Une curieuse prescription pour une victime de violences

Monsieur G a mis du temps à confier les séquelles intimes consécutives à des sévices subis dans son pays d’origine. Sa consultation auprès d’un spécialiste a pris une tournure quelque peu déroutante.

Bicêtre - juin 2018. Monsieur G est âgé de 28 ans. Natif du Bangladesh, il est exilé depuis plus d’un an en France dont il ne parle pas la langue. Il présente des troubles psychiques majeurs consécutifs à des violences subies dans son pays d’origine. Au début de ses consultations au Comede, le jeune homme se confie peu sur la nature des sévices mais son corps parle pour lui. Il souffre d’affections multiples qu’il attribue à des coups. Ses difficultés à s’alimenter s’expliqueraient par le fait d’avoir été suspendu par le cou durant des heures et frappé au thorax à maintes reprises. Ses douleurs thoraciques lui font redouter un problème cardiaque. Elles proviennent en réalité d’une fracture de côtes, depuis ressoudées. 

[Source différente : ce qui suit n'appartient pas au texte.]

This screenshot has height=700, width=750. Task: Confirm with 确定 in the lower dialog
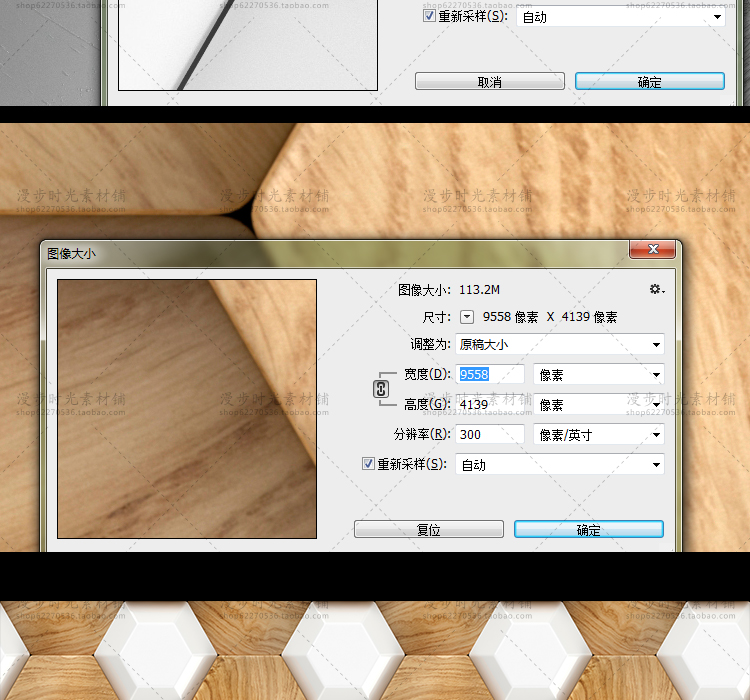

Monsieur G est régulièrement reçu au Centre de santé du Comede, où il bénéficie à la fois d’une prise en charge médicale et psychothérapeutique. Un certificat récemment établi dans le cadre de sa demande d’asile fait état des violences dont il déclare avoir été victime. Au titre de sa demande, Monsieur G est bénéficiaire de l'assurance maladie et de la complémentaire CMU.

Il faut attendre plusieurs mois pour que Monsieur G révèle ce qui le préoccupe le plus : des troubles urologiques et sexuels. Les violences physiques exercées contre lui ont affecté ses parties génitales. Le jeune homme dit souffrir de douleurs urinaires et de graves problèmes d’érection. Impacté pour cette raison dans sa vie relationnelle, il déclare n’avoir eu aucun partenaire sexuel depuis les sévices subis. Un examen médical effectué au Centre de santé révèle une atteinte des veines du pénis. Le médecin du Comede décide alors d’adresser Monsieur G à un urologue, à l’appui d’un courrier détaillé.

Peu après son rendez-vous chez le spécialiste, Monsieur G revient au Comede très mécontent. L’urologue a bien lu le courrier, explique-t-il, mais n’a même pas pris la peine de l’examiner et s’est contenté de lui dresser une ordonnance lapidaire : « Sildénafil 25 mg, 1 comprimé par jour, quantité suffisante pour 1 mois. » Le Sildénafil est l’autre nom du Viagra, connu pour être prescrit en cas de troubles de l’érection mais uniquement en prévision d’un rapport sexuel.

Le médecin du Comede expliquera finalement à Monsieur G que cette prise en charge n’était pas adaptée, avant de l’orienter à nouveau dans l’attente d’une réponse adéquate. Avec le regret de voir perdurer certaines pratiques expéditives.